Earlier that day, I had dared to ask the question that had been gnawing at me since I had passed the former Nazi Party Rally Grounds. After all, my exchange family had always been so kind in answering all of my queries about their language and lifestyle, until I posed the question about what they thought of the Holocaust. I had thought the ordeal was history.
After that awkward moment of silence that followed my question, Peter Gechter, the father of the family, sprang into a response so quick it was almost incomprehensible. Impassioned by lamentation and accusation, he spat in German, “You Americans think… We never wanted … We never knew…” At first, I took offense to his generalization of finger-pointing Americans. Presumably taking sudden notice of my irritation, Peter summoned the rest of the family to the living room to watch a documentary from his collection.
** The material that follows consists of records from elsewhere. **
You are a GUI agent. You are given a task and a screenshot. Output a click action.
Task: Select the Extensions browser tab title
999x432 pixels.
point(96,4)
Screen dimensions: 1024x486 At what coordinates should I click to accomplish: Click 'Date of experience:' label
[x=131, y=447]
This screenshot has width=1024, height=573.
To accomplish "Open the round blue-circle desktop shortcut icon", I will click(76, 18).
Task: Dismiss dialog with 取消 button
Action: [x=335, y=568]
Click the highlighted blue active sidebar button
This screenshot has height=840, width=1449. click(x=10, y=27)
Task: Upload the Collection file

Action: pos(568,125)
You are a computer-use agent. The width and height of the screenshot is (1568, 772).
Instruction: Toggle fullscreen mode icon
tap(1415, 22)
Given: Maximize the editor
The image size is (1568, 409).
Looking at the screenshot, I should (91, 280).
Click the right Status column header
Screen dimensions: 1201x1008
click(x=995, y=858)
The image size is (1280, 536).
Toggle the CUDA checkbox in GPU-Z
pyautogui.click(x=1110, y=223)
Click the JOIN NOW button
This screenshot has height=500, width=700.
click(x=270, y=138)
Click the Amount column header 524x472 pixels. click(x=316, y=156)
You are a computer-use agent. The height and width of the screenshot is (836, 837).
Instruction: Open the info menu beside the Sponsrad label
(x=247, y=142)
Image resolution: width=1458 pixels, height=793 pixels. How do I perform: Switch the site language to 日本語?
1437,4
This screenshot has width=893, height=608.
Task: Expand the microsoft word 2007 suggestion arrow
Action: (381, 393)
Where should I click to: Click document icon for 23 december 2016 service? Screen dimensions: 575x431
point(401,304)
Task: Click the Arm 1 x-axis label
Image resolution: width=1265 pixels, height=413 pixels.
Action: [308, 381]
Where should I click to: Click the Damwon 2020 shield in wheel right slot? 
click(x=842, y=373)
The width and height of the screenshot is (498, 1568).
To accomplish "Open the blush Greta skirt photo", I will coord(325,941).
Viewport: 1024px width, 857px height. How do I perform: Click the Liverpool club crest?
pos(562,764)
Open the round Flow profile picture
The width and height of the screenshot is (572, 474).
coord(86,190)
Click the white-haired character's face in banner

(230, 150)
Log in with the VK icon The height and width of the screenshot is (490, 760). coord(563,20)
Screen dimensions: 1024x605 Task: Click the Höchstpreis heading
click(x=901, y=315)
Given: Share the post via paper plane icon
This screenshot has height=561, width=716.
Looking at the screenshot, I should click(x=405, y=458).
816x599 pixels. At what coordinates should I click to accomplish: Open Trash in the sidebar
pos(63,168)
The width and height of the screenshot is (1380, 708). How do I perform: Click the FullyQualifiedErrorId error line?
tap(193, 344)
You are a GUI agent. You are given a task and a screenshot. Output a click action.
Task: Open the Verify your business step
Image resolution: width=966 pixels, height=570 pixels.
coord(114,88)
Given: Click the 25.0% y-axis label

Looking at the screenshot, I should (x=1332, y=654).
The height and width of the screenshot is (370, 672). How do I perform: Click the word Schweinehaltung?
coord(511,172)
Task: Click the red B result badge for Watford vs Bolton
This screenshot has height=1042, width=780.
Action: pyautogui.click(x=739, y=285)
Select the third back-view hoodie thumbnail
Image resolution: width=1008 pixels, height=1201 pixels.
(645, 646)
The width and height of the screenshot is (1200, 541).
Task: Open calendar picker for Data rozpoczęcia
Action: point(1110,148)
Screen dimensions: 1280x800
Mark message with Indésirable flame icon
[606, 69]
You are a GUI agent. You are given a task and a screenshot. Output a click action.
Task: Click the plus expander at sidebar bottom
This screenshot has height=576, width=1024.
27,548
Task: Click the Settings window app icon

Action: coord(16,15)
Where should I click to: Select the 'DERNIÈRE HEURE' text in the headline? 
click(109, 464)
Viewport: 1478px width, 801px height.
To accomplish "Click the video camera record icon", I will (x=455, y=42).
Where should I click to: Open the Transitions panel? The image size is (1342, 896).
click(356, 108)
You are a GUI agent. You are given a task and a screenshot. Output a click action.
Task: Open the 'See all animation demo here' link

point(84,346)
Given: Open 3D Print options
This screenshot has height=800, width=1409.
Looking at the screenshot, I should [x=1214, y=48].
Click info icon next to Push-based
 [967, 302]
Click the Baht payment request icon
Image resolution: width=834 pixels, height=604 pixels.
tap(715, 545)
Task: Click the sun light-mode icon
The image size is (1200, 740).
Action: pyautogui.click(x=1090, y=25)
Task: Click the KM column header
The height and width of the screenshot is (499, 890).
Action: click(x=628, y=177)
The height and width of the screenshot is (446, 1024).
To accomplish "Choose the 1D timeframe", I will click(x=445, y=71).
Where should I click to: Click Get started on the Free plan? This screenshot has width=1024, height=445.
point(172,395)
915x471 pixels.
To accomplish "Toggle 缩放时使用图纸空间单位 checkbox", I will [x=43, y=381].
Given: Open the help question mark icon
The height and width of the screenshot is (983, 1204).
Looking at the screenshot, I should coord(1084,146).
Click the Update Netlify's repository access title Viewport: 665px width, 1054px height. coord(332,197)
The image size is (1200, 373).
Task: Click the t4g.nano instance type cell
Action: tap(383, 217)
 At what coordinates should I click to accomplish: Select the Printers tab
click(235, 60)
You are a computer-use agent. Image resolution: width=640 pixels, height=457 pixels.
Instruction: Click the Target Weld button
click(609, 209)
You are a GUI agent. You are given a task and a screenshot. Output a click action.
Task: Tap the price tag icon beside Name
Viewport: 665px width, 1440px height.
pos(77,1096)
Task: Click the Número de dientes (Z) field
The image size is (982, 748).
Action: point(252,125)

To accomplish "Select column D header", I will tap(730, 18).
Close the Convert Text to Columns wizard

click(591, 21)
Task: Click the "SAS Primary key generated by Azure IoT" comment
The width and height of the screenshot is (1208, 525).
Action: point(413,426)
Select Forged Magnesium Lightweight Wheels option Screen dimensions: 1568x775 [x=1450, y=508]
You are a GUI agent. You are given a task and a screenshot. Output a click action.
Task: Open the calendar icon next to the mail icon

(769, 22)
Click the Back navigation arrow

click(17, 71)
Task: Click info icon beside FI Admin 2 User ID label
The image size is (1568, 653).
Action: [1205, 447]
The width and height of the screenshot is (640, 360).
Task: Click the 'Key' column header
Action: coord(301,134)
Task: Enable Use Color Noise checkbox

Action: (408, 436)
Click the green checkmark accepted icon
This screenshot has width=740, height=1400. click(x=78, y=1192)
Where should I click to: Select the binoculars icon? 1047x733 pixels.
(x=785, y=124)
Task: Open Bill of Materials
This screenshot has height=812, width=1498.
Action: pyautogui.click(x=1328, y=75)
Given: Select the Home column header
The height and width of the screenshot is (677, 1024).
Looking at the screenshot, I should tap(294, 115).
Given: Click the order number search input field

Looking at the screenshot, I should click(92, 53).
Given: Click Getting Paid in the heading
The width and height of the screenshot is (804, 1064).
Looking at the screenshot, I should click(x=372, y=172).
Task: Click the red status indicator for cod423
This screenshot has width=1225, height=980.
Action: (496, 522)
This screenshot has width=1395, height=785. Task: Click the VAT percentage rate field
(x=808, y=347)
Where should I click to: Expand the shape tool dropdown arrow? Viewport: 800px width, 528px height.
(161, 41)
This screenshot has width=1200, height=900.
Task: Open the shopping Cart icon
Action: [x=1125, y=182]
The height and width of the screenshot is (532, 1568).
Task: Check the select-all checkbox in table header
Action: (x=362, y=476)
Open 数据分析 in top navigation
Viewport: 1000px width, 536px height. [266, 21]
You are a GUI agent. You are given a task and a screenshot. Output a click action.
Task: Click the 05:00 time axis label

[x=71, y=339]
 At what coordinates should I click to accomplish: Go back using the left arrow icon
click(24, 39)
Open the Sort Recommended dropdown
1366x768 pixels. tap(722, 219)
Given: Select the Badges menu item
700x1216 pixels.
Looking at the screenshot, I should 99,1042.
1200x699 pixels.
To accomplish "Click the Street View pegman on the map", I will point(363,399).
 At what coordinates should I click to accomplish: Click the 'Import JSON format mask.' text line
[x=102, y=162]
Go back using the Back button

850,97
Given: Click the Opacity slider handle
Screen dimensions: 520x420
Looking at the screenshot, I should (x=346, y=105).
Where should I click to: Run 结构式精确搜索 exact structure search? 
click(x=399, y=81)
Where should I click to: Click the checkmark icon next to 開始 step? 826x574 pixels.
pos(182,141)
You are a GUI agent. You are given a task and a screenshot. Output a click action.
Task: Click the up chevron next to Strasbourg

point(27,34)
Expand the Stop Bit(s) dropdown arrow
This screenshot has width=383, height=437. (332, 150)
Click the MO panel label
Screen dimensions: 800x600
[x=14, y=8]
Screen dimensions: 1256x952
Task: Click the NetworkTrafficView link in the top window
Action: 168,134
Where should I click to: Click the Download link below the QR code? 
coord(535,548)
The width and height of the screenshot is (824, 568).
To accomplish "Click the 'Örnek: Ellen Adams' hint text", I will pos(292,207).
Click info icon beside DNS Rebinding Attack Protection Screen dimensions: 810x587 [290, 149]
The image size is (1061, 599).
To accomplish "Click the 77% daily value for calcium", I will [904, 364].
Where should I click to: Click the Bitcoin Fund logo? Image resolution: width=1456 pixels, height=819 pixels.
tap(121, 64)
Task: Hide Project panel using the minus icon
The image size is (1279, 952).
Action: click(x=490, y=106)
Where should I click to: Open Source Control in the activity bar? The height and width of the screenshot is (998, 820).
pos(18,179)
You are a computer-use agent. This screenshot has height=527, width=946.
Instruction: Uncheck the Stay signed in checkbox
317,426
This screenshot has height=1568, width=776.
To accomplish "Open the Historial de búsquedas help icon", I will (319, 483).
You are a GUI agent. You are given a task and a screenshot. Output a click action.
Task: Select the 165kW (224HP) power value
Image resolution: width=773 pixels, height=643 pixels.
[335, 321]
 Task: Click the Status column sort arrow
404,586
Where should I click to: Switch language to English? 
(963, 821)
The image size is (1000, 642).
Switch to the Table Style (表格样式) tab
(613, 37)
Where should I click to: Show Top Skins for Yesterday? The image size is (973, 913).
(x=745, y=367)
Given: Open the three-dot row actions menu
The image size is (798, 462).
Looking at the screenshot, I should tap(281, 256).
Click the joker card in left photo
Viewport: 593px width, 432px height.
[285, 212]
As I watched the gray soldiers marching across the screen, heard the piercing voice that had haunted all of my studies of the Holocaust, and saw the images of a people confused by poverty and marred pride, I thought of my classes in the States, when the words “Nazis” and “Germans” had been so easily transposed during discussion, and I had been so disgusted at the nation of blonde and blue-eyed “fiends” that I had accused collectively of the most heinous crimes. I realized that I, with all my supposed middle-school sagacity, had thought myself capable of being the judge and jury of an entire people for an event that I had never experienced myself. Although there were certainly some cruel men who merited the blame, my twelve-year-old finger had not been so kind as to make that distinction.
“There are Nazis, and there are Germans” said Peter, in English this time.
When I look at the words imprinted on my history book’s pages, I think of the spectres of time that lie behind the words and reside in the air of the places where the stories took place. Marveling at the simple elegance of an Aborigine playing a didgeridoo in Sydney, taking the subway between the dilapidated and chic parts of Prague, being accused with disdain in Paris and thanked in Normandy on behalf of my country, or even listening to the accounts of my Mexican mother’s family condemning Pancho Villa as a villain and my Mexican father’s family venerating the same as a hero, I find myself repeatedly unqualified to be the judge of history’s civilized and uncivilized, winners and losers, good and evil. When I look back at the day that I had first felt like a foreigner with my exchange family in Germany, I thank the Gechters for helping to remove my blinders and for showing me that Wahrheit (truth) comes in a panoramic shot. Although I may never be able to be completely attuned to the feelings of every player in history, I can at least remember that no story comes in only black and white.